--- START ---

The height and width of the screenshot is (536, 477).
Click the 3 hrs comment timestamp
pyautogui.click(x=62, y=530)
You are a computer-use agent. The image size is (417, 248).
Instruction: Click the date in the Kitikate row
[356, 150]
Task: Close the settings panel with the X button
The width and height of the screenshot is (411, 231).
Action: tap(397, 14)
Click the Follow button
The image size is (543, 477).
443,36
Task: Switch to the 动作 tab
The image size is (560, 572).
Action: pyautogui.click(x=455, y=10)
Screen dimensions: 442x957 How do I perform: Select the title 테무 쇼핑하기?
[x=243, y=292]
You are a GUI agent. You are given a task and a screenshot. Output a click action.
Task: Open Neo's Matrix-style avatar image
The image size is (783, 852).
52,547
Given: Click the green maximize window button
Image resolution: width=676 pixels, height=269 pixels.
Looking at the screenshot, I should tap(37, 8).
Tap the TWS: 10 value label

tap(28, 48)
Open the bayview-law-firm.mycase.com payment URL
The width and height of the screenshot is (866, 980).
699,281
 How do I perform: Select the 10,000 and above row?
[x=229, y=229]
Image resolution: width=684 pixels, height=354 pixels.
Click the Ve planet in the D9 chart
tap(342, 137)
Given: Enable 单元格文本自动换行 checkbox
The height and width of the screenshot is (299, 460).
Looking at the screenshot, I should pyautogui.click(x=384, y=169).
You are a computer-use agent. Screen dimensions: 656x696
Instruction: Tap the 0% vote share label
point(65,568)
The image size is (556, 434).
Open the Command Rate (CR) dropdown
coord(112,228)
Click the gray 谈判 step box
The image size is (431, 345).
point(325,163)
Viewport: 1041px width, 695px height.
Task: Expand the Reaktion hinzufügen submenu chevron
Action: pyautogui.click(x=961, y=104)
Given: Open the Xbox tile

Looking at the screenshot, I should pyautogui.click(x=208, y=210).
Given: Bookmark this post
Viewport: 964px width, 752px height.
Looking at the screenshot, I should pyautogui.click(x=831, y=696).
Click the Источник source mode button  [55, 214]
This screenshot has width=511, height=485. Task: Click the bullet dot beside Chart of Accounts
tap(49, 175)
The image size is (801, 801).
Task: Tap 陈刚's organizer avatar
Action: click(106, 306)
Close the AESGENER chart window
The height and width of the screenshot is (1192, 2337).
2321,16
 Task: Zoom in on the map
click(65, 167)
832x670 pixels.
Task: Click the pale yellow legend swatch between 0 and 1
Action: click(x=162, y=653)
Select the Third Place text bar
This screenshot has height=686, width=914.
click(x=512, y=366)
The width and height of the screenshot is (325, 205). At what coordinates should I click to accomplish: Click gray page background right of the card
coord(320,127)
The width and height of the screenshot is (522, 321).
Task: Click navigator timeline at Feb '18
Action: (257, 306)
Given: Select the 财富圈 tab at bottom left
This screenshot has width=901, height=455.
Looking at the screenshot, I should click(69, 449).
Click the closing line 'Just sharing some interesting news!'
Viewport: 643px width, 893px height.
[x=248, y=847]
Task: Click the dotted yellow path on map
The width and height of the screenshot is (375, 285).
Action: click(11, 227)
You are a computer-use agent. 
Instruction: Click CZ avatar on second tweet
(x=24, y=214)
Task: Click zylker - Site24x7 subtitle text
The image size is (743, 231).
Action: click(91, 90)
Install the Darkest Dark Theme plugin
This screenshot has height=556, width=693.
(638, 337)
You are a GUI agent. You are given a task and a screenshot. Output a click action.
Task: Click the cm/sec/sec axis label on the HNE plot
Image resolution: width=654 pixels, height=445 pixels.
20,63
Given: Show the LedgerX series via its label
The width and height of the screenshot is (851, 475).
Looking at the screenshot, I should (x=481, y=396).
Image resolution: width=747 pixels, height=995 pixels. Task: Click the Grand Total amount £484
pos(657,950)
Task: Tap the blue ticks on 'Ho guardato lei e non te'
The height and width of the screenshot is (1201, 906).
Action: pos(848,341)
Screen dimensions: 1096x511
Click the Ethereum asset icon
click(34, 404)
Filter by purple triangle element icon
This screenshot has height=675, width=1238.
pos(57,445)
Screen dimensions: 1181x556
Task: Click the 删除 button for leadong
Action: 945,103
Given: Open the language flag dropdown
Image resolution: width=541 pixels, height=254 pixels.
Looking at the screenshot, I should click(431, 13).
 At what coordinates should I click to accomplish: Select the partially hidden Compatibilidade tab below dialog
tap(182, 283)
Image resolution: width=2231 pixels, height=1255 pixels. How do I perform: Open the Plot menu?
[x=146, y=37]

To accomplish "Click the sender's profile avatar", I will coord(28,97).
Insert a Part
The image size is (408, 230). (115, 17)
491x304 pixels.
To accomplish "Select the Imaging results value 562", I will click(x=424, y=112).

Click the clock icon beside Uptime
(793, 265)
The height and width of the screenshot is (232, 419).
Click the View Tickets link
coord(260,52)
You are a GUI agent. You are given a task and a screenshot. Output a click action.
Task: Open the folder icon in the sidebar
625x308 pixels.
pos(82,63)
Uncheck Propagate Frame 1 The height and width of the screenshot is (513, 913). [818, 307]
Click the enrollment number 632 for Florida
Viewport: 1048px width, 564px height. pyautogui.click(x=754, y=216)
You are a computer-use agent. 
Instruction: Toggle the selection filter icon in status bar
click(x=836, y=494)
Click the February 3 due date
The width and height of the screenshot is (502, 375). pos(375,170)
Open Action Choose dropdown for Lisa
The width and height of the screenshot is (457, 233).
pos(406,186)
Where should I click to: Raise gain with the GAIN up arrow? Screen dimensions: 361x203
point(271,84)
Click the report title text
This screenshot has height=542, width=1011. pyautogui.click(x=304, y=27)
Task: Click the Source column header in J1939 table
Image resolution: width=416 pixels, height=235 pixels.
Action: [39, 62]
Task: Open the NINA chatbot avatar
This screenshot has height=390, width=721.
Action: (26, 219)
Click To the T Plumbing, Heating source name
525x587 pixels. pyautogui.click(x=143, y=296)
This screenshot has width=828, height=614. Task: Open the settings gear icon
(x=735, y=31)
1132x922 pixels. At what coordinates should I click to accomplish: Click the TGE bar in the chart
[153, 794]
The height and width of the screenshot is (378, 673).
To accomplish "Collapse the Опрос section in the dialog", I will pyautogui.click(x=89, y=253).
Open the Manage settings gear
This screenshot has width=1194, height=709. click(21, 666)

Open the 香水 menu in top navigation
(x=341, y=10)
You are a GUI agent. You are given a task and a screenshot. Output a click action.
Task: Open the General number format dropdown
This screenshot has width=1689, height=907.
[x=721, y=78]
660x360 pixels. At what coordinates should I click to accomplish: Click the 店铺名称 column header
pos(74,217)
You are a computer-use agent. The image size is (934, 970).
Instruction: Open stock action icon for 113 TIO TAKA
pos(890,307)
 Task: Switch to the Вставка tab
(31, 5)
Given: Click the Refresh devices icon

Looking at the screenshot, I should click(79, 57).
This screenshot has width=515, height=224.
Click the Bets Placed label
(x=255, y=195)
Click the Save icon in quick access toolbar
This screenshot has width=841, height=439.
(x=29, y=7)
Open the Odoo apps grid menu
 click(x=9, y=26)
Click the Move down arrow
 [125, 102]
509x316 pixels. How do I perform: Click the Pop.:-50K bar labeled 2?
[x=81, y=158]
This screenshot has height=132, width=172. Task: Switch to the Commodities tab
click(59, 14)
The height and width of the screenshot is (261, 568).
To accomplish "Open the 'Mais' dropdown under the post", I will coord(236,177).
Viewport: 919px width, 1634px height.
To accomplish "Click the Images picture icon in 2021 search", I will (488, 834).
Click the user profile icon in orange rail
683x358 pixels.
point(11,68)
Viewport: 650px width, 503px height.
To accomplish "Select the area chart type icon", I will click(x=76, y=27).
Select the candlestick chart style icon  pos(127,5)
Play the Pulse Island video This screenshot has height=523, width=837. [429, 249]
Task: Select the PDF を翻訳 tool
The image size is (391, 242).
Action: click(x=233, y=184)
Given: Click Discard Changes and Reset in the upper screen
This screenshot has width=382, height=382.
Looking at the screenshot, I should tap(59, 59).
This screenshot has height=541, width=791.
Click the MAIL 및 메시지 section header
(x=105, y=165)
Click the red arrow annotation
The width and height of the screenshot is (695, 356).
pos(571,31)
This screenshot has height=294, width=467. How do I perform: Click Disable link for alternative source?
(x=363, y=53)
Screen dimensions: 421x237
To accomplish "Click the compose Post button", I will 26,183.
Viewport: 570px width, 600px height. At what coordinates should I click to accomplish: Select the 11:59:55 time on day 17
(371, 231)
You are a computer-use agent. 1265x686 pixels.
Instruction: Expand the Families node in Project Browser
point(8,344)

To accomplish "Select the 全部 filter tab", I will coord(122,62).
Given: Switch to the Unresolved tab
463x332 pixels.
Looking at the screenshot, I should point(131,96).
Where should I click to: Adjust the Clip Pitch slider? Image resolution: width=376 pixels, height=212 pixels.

--- END ---

**What the exercise asks**
Every line from the top of the material through the line containing "Click the gray 谈判 step box" must be transcribed exactly, and no other line may appear.

**Response**
The height and width of the screenshot is (536, 477).
Click the 3 hrs comment timestamp
pyautogui.click(x=62, y=530)
You are a computer-use agent. The image size is (417, 248).
Instruction: Click the date in the Kitikate row
[356, 150]
Task: Close the settings panel with the X button
The width and height of the screenshot is (411, 231).
Action: tap(397, 14)
Click the Follow button
The image size is (543, 477).
443,36
Task: Switch to the 动作 tab
The image size is (560, 572).
Action: pyautogui.click(x=455, y=10)
Screen dimensions: 442x957 How do I perform: Select the title 테무 쇼핑하기?
[x=243, y=292]
You are a GUI agent. You are given a task and a screenshot. Output a click action.
Task: Open Neo's Matrix-style avatar image
The image size is (783, 852).
52,547
Given: Click the green maximize window button
Image resolution: width=676 pixels, height=269 pixels.
Looking at the screenshot, I should tap(37, 8).
Tap the TWS: 10 value label

tap(28, 48)
Open the bayview-law-firm.mycase.com payment URL
The width and height of the screenshot is (866, 980).
699,281
 How do I perform: Select the 10,000 and above row?
[x=229, y=229]
Image resolution: width=684 pixels, height=354 pixels.
Click the Ve planet in the D9 chart
tap(342, 137)
Given: Enable 单元格文本自动换行 checkbox
The height and width of the screenshot is (299, 460).
Looking at the screenshot, I should pyautogui.click(x=384, y=169).
You are a computer-use agent. Screen dimensions: 656x696
Instruction: Tap the 0% vote share label
point(65,568)
The image size is (556, 434).
Open the Command Rate (CR) dropdown
coord(112,228)
Click the gray 谈判 step box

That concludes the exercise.